Sunday, December 30, 2007

sermon for the first sunday after christmas, december 30 2007









The image above is the shrine at the Church of the Nativity in Bethlehem, the actual spot where tradition says the Word-made-flesh entered the world.


In the Name of the Father, and of the Son, and of the Holy Spirit.  Amen.

 

“And the Word became flesh and dwelt among us, full of grace and truth; we have beheld his glory, glory as of the only Son from the Father.”

 

I believe today’s Gospel lesson is the straightest talk in the Bible about who Jesus is.  These few sentences of God’s revelation speak most directly about what’s going on with and in the person of Jesus of Nazareth.  Its as though the Holy Spirit calls a time out in the course of the Biblical narrative, sits us down, and says “Look, here’s what’s going on.  Here’s the skinny.  No more prophetic figures.  Nor more opaque witness to God’s plan.  HERE IS THE WAY THINGS ARE.  In the beginning was the WORD, and the WORD was with God, and the Word WAS God….”  This passage in John’s gospel is a glimpse behind the curtain of the universe.  In this passage we catch sight of what God and his relation to the universe.

*Raw data*
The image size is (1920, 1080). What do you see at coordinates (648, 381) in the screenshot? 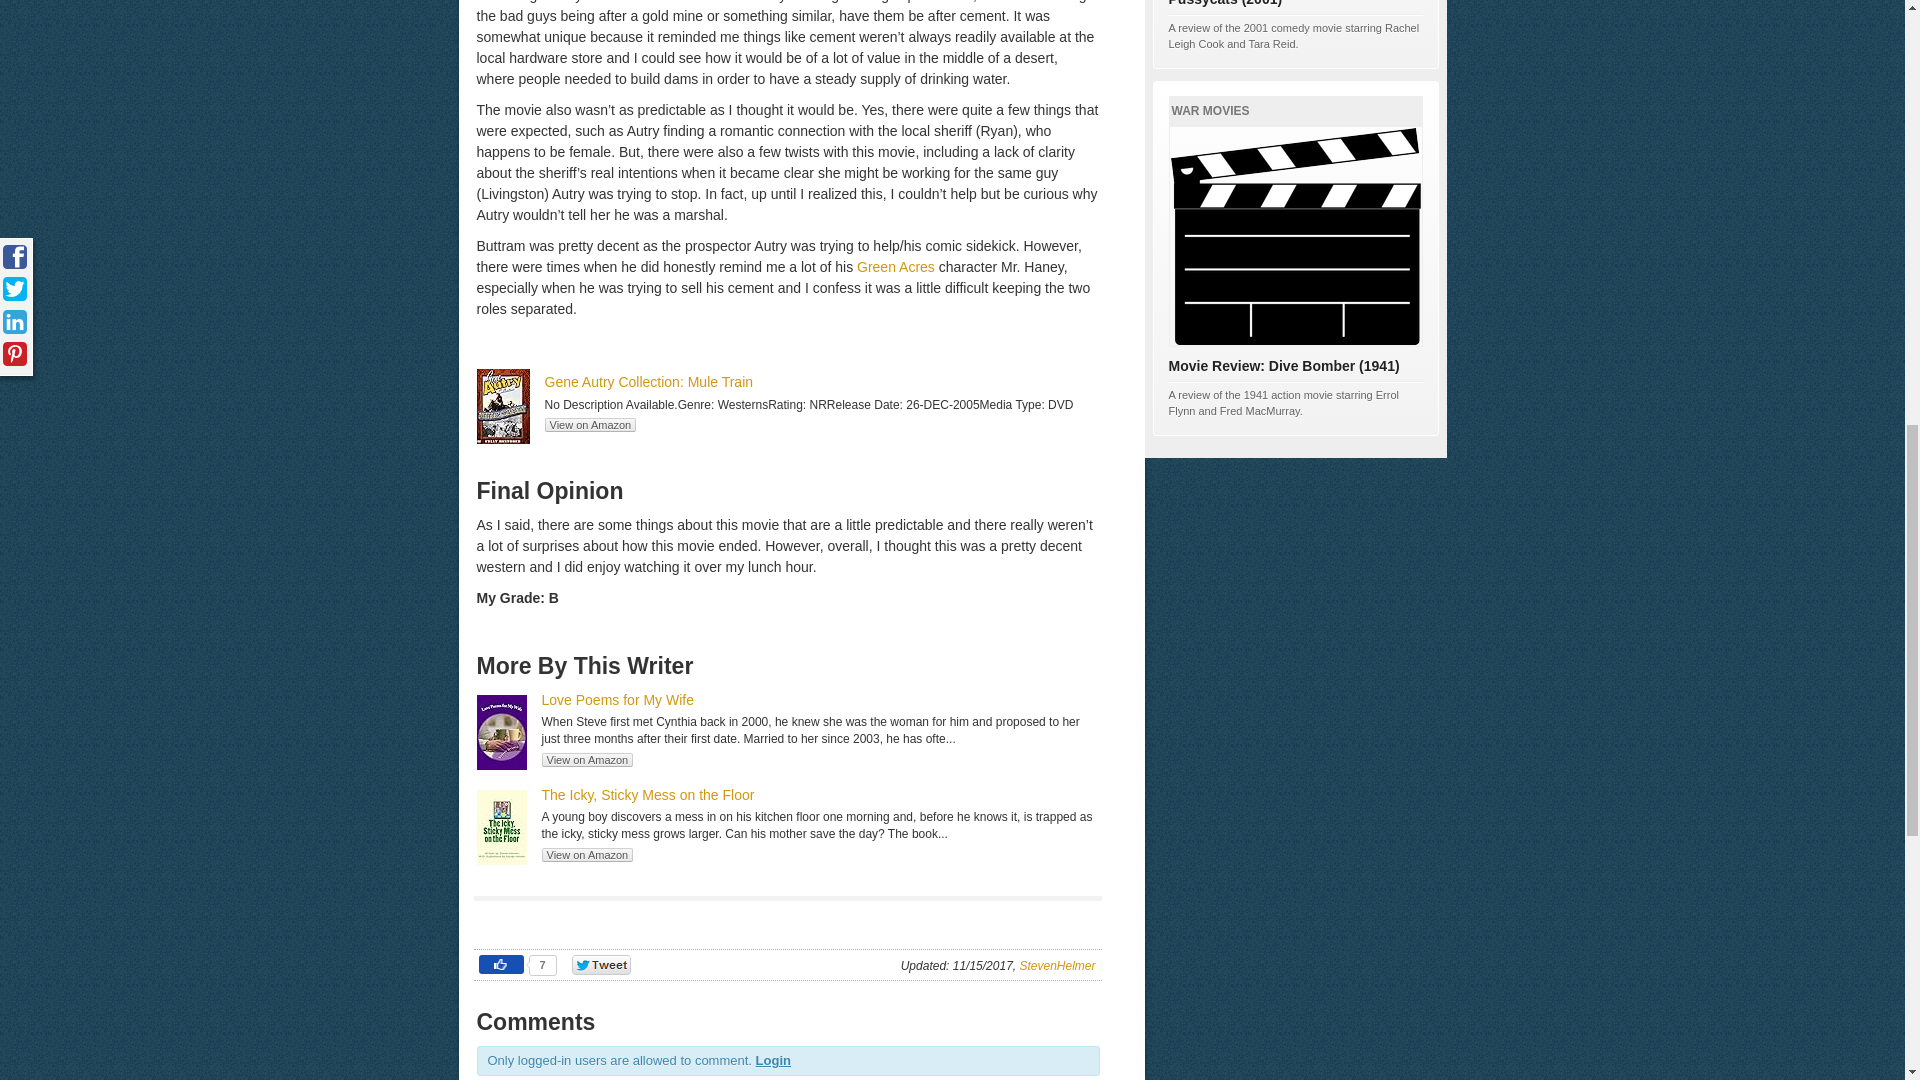
I see `Gene Autry Collection: Mule Train` at bounding box center [648, 381].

*Problem to solve*
Please continue the Christmas sermon on the Word made flesh from where it stops. The lines above have no connection to the sermon.

*Answer for the task*
 

These are beautiful, powerful words.  They are words full of mystery.  When I was at Yale, I had a very dear friend named Robert.  Robert was a professor of Political Philosophy at the University.  He was a Jew and an atheist.  But in the course of his work, he became interested in how Christ is meant to be a representative of God to the people, and of the People to God.  And pursuing this interest, he fell in love with the passage from John’s Gospel which we have just read.  He read it over and over, savoring the rhythms of its tropes in the King James Version:  “and the light shineth in darkness; and the darkness comprehended it not… and of his fullness have all we received, and grace for grace…”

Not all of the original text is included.